Se a caça desaparecesse, eles passariam fome: não sobreviveriam à
base de cocos! Alguns deles já passaram mesmo os limites. Reparem no
tigre dentes-de-sabre. É capaz de dilacerar a jugular de um
rinoceronte, mas quem é que quer alimentar-se de rinoceronte?
Aqueles dentes, na maior parte do tempo, incomodam-no horrivelmente.

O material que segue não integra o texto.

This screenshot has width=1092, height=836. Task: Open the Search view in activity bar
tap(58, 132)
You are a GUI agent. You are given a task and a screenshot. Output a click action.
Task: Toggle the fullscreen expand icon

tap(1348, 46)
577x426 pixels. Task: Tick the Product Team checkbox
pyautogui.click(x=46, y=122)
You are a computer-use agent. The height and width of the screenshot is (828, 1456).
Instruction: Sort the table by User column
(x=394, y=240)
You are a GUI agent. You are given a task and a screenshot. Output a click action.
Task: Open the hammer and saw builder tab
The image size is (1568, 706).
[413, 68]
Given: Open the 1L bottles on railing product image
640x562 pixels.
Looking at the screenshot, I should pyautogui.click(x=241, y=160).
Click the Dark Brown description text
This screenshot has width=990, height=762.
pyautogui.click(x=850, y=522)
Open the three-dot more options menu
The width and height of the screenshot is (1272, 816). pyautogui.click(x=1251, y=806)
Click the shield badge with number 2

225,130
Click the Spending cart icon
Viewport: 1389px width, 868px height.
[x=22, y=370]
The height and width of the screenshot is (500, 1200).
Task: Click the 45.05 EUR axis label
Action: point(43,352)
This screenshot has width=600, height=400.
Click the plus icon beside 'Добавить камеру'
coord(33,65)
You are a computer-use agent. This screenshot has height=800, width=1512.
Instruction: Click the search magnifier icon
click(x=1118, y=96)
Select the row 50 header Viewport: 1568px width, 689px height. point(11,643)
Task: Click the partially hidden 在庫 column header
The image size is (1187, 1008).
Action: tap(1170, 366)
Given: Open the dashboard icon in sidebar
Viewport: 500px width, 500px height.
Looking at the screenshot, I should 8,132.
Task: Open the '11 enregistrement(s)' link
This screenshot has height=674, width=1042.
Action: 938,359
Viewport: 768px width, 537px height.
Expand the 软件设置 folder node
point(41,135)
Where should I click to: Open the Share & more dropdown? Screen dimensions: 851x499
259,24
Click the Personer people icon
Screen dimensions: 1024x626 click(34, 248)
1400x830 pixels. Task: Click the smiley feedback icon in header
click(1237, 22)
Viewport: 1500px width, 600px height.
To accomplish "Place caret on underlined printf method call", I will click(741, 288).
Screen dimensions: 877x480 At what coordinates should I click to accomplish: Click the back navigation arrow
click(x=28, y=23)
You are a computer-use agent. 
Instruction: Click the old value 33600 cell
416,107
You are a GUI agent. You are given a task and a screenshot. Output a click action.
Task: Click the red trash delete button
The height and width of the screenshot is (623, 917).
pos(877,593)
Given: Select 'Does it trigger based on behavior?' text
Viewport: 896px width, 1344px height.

O tigre dentes-de-sabre tinha tudo a seu favor quando os animais eram
maiores do que o são agora, e não há dúvida de que matou
Brontops, Amebelodon, Megatherium e os outros antigos
mamíferos de que o meu pai me falava quando eu era criança. Os seus
sabres fizeram-no poderoso na terra quando a velocidade era muito
menor do que é agora mas, hoje em dia, ele passa metade do tempo a
tropeçar neles. Lembrem-se do que vos digo: ele, por exemplo, está
a caminho da extinção. Os outros talvez se aguentem por mais algum
tempo, mas chegará o dia em que virão pedir-nos os restos das
nossas refeições.
Rimo-nos
disto, mas o Pai abanou a cabeça.
— Podem
rir-se, mas ainda haveremos de reduzir o leão às suas devidas
proporções. Não estou a afirmar que não há outros animais que o
não possam fazer mais depressa e melhor. Mas seriam provavelmente
antropoides. Eu estou sempre alerta para esse perigo. Nunca se sabe o
que se anda a preparar por aí. De qualquer forma, o importante é
manter uma firme noção de alguns princípios sólidos e corretos. E
estou bastante seguro de que o princípio da especialização faz
parar a evolução, mais cedo ou mais tarde. No entanto, os animais
são fatalmente atraídos por ele. Reparem no velho calicotherium,
por exemplo. Ele não é um cavalo, um veado ou uma girafa. O seu
pescoço é demasiado curto para lhe permitir ver melhor que os
outros ou para chegar à folhagem mais alta das árvores quando as
grandes manadas comeram toda a erva. Mas é demasiado longo para que
possa fazer uso eficaz dos seus chifres. Não tem cascos adequados e,
por isso, não é capaz de uma verdadeira velocidade. Não é uma
coisa nem outra, e os verdadeiros especialistas vão empurrá-lo para
a extinção.
— Mas
nós também não somos nem uma coisa nem outra — disse eu.
Os
olhos baixos e salientes do Pai estavam pensativamente semicerrados.
— Lá
isso é verdade, meu rapaz, lá isso é verdade. Nós abandonamos as
árvores e tornamo-nos predadores. Porém, faltam-nos os dentes e a
velocidade dos felinos. Mesmo assim, a nossa força está em não
sermos especializados. Seria retrógrado voltarmos a andar sobre as
quatro patas e deixar crescer os caninos. Os gatos e os cães podem
caçar. Mas que mais podem fazer? Absolutamente nada.
— Mas,
Pai, quem é que quer fazer outras coisas? Perguntou o Oswald.
— Admito
que tu és um pouco especializado, Oswald — disse o Pai acidamente.
— Mesmo assim, gostaria que deixasses a tua mente primitiva meditar
ocasionalmente em assuntos mais elevados.
— Mas
o que mais há para fazer? — insistiu o Oswald.
— Espera
e verás — disse o Pai, comprimindo os lábios. — Espera e verás.